DIRECTIONS.
1/ In the excerpt on the Post-Hoc analysis of the ASSET4 indicators, which relationship showed a significant positive effect?
2/ Carry the passage on the Post-Hoc analysis of the ASSET4 indicators forward from its final sentence.

EXCERPT PROVIDED.
▼

Finally, it is necessary to spend some time discussing the results of the Post-Hoc analysis. The examination has been conducted in order to understand whether the independent variables can significantly affect at least one of the four indicators that create the ASSET4 CRS index. All the tests conducted to investigate the relationship between the number of the ethical courses included in the MBA programmes and the scores of the four CSR indicators show a non-significant effect. However, a significant positive effect has been found between CEOs with MBAs and the CG indicator (p < 0,01).

This result is actually quite interesting, and it can be considered in line with the argumentations presented in the first part of the discussion. ASSET4 defines the CG score on the base of several indicators that evaluate practices and systems which ensure that boards and executives act in the interest of shareholders. These indicators evaluate the capabilities of the company to develop managerial practices that increase shareholders’ values through the use of incentives, and transparency (Blank, 2013).

▲

GIVEN RECORDS.

▼

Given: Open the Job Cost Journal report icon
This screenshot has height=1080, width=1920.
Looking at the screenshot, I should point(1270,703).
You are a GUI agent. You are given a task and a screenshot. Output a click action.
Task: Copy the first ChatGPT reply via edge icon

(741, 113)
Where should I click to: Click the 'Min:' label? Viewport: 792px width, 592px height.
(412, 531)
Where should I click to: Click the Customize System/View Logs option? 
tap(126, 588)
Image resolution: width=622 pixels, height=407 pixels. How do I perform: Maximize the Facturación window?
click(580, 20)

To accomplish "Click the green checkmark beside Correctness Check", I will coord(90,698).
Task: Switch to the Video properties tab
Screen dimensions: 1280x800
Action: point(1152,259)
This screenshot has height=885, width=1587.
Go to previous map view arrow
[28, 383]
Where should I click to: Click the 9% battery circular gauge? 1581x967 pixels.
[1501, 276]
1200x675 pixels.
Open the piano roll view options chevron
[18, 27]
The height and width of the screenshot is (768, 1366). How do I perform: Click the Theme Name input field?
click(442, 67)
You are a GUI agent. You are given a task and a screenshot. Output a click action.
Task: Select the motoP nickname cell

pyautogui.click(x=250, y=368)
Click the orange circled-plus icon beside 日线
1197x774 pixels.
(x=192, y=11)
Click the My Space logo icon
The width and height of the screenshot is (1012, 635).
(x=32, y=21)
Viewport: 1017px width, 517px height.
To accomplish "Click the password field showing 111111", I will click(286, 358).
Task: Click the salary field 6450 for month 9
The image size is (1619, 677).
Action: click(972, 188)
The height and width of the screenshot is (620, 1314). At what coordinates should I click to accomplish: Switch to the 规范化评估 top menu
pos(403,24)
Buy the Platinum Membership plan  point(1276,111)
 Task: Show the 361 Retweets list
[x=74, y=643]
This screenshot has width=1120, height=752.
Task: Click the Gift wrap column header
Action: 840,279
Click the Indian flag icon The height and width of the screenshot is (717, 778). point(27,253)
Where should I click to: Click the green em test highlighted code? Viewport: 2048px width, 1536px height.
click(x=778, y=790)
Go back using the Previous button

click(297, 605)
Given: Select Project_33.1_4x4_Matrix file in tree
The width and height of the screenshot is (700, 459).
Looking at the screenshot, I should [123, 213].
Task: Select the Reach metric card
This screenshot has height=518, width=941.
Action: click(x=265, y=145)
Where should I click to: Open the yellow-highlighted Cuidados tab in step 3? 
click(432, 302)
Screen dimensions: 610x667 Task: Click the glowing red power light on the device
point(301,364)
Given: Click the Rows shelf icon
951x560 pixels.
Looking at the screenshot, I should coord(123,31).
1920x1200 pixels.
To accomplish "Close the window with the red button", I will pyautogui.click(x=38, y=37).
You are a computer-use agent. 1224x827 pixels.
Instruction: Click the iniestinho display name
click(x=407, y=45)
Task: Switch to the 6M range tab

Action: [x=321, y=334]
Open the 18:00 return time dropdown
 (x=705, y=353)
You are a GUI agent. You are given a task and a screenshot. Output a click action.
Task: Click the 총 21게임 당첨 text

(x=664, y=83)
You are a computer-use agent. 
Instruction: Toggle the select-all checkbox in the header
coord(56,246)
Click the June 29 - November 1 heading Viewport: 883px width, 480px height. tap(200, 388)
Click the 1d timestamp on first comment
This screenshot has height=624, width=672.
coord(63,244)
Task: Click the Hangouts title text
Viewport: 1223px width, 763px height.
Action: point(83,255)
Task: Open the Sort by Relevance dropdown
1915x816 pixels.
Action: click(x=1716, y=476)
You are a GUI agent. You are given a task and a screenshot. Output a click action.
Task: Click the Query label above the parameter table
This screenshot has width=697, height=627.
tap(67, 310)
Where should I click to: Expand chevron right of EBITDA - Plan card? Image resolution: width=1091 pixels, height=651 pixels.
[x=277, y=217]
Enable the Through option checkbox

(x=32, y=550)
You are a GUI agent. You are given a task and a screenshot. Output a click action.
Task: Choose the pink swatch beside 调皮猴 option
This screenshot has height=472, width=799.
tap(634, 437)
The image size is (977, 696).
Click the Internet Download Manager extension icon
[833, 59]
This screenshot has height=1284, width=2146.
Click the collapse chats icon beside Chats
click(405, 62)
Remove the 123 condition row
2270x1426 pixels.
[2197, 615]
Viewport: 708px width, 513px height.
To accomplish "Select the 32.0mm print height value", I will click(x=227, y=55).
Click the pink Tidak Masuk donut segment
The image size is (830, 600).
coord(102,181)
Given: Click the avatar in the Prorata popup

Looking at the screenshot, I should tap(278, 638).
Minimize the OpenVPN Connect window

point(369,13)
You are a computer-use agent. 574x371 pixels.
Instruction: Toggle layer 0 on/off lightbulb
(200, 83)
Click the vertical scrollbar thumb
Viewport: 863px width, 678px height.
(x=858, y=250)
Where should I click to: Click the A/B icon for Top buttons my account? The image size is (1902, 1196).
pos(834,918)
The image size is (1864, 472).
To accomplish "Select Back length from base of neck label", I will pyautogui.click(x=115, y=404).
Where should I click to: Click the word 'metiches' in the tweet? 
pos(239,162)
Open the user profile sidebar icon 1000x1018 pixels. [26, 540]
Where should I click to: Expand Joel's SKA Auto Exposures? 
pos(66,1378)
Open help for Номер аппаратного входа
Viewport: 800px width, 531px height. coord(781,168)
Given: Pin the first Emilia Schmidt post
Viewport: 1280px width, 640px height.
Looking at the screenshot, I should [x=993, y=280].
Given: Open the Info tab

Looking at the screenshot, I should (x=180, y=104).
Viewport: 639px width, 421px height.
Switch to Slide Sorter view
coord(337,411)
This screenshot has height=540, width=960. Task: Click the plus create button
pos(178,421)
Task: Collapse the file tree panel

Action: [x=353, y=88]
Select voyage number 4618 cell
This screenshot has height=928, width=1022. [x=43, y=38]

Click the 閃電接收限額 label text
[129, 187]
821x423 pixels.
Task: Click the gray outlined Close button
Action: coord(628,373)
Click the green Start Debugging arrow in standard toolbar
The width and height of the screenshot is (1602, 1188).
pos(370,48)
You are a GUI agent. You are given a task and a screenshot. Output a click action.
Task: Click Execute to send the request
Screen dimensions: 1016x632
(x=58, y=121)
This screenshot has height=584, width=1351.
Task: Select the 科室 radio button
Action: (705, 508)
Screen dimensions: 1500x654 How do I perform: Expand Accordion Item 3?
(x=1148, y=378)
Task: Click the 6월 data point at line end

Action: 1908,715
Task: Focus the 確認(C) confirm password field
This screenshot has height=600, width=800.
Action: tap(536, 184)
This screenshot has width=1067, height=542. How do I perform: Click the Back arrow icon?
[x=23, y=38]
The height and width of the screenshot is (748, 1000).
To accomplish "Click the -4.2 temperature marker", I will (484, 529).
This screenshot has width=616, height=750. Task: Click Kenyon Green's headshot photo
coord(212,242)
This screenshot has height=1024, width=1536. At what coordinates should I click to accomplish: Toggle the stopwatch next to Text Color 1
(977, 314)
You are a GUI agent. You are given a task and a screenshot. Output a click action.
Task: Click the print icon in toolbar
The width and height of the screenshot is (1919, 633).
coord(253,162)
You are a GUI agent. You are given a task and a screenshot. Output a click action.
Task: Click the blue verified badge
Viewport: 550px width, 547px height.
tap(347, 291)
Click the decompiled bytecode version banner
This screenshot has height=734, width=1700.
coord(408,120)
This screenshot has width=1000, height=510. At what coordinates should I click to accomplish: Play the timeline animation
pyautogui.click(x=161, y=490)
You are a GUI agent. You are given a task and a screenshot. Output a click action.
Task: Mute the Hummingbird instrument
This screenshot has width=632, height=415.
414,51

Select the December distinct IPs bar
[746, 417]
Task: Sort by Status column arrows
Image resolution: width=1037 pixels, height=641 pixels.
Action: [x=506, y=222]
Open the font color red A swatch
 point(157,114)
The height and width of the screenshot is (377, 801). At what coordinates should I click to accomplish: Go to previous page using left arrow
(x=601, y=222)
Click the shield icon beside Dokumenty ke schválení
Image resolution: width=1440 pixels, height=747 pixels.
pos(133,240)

▲

ANSWERS FOR THE TASKS.
1/ The relationship between CEOs with MBAs and the CG indicator showed a significant positive effect (p < 0,01).

2/
These practices that aim to enhance incentives and transparency can motivate new shareholders to invest in the company, thus increasing the firm’s financial resources. Therefore, implementing these kinds of policy can be considered as a strategic choice. The results of the Post-Hoc analysis shows that CEOs with an MBA may be more capable of acquiring new investors through the implementation of a sustainable corporate governance.